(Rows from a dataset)
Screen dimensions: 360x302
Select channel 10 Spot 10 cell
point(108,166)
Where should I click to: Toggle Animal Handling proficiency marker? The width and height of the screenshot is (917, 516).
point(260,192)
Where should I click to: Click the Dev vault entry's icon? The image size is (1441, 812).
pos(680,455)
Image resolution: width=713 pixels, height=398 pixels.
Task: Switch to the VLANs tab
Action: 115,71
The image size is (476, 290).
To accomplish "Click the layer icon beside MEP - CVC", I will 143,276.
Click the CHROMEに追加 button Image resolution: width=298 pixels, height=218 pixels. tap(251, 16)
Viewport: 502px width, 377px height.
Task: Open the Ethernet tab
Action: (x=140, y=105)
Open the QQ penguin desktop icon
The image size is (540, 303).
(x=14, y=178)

● **PROBLEM DESCRIPTION**
Reproduce every one of the records above verbatim, preserving each line without alteration.

● **PROBLEM SOLUTION**
Screen dimensions: 360x302
Select channel 10 Spot 10 cell
point(108,166)
Where should I click to: Toggle Animal Handling proficiency marker? The width and height of the screenshot is (917, 516).
point(260,192)
Where should I click to: Click the Dev vault entry's icon? The image size is (1441, 812).
pos(680,455)
Image resolution: width=713 pixels, height=398 pixels.
Task: Switch to the VLANs tab
Action: 115,71
The image size is (476, 290).
To accomplish "Click the layer icon beside MEP - CVC", I will 143,276.
Click the CHROMEに追加 button Image resolution: width=298 pixels, height=218 pixels. tap(251, 16)
Viewport: 502px width, 377px height.
Task: Open the Ethernet tab
Action: (x=140, y=105)
Open the QQ penguin desktop icon
The image size is (540, 303).
(x=14, y=178)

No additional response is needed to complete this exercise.